Version-Release number of selected component (if applicable):
Zanata version 1.6.0-alpha-2-SNAPSHOT (20120420-0001)

How reproducible:
Always

Steps to Reproduce:
1. On project Tar, version 1.26, locale zh-Hans (or zh-CN), document "tar"
2. Search "read error"
3. See source entry: %s: Read error at byte %s, while reading %lu byte
   While target is: %1$s:读入 %3$lu 字节时,在 %2$s 字节处发生读错误
  
Actual results:
Validation Warnings:
Missing variables: %s, %s, and %lu
Unexpected variables: %1$s, %3$lu, and %2$s

Expected results:
No warning, as they are valid and proper translated format string.

Additional info:

Comment 1 Sean Flanigan 2012-06-01 04:55:17 UTC
I'm not sure which versions of printf actually support the extension for positional parameters, but there's a bit of info here:

http://lua-users.org/lists/lua-l/2009-03/msg00450.html

and here:

http://pubs.opengroup.org/onlinepubs/009695399/functions/printf.html

Comment 2 Ding-Yi Chen 2012-07-02 06:37:52 UTC
It's in the POSIX.1-2001 (with two technical corrigenda), published in 2004. Same as the 2nd link provided in comment 1.

In other words,  it's already around for quite some time.

Comment 3 Patrick Huang 2012-07-02 07:25:14 UTC
Taking from http://pubs.opengroup.org/onlinepubs/009695399/functions/printf.html
============================================================================
[XSI]  Conversions can be applied to the nth argument after the format in the argument list, rather than to the next unused argument.

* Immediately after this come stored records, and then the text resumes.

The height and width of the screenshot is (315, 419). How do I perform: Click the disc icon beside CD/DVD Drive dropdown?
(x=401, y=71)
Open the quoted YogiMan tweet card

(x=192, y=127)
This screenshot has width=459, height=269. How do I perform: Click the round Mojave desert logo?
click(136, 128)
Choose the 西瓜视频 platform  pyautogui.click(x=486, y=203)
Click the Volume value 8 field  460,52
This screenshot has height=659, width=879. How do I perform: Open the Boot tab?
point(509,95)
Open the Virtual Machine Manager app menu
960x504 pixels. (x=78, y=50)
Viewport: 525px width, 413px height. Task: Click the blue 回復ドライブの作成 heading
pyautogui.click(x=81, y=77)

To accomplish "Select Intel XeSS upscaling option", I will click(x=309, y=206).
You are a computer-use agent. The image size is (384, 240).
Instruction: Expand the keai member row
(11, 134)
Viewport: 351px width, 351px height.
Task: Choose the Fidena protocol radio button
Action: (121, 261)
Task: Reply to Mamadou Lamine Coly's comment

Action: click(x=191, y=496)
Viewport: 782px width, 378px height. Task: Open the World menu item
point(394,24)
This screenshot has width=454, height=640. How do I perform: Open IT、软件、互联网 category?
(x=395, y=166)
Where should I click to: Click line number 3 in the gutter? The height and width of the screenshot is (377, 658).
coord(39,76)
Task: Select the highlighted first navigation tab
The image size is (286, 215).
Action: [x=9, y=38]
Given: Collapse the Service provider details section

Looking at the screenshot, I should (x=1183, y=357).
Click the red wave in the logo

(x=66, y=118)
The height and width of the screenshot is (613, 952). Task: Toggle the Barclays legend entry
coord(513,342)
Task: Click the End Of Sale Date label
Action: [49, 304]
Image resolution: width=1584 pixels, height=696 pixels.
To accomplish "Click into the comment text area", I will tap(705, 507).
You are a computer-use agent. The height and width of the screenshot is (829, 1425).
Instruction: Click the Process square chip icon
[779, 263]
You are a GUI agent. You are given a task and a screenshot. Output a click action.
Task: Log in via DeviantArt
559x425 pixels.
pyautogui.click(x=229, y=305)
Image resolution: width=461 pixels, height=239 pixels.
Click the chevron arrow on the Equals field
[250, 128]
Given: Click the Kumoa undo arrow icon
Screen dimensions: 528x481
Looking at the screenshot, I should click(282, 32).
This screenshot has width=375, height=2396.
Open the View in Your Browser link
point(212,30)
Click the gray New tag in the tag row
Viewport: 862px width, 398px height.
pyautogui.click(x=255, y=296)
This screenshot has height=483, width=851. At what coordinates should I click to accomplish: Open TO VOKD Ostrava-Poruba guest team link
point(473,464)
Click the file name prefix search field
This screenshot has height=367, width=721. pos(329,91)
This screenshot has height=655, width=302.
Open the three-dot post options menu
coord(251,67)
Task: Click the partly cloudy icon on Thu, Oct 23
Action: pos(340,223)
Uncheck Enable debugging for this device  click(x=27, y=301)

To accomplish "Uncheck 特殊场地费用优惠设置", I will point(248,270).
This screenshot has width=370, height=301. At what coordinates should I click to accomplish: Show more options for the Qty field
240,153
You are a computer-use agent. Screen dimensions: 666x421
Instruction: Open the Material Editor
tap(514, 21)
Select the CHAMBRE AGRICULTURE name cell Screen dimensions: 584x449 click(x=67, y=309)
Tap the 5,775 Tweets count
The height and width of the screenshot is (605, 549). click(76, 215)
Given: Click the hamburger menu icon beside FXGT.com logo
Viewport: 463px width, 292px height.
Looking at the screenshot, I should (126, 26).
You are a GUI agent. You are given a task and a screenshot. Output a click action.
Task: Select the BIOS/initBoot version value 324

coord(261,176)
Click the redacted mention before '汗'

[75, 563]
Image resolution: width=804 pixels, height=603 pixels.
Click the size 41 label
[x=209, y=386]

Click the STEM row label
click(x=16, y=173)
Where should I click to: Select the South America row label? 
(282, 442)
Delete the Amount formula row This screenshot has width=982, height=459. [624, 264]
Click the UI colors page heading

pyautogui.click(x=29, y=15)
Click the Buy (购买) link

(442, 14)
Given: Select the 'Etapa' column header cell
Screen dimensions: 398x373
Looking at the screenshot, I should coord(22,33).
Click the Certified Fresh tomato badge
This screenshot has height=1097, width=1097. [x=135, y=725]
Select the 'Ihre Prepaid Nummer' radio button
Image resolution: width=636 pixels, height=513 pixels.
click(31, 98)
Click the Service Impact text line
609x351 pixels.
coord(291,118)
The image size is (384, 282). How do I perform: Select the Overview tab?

In this case, the conversion specifier character % (see below) is replaced by the sequence "%n$", where n is a decimal integer in the range [1,{NL_ARGMAX}], giving the position of the argument in the argument list. This feature provides for the definition of format strings that select arguments in an order appropriate to specific languages (see the EXAMPLES section).

The format can contain either numbered argument conversion specifications (that is, "%n$" and "*m$"), or unnumbered argument conversion specifications (that is, % and * ), but not both. The only exception to this is that %% can be mixed with the "%n$" form. The results of mixing numbered and unnumbered argument specifications in a format string are undefined. When numbered argument specifications are used, specifying the Nth argument requires that all the leading arguments, from the first to the (N-1)th, are specified in the format string.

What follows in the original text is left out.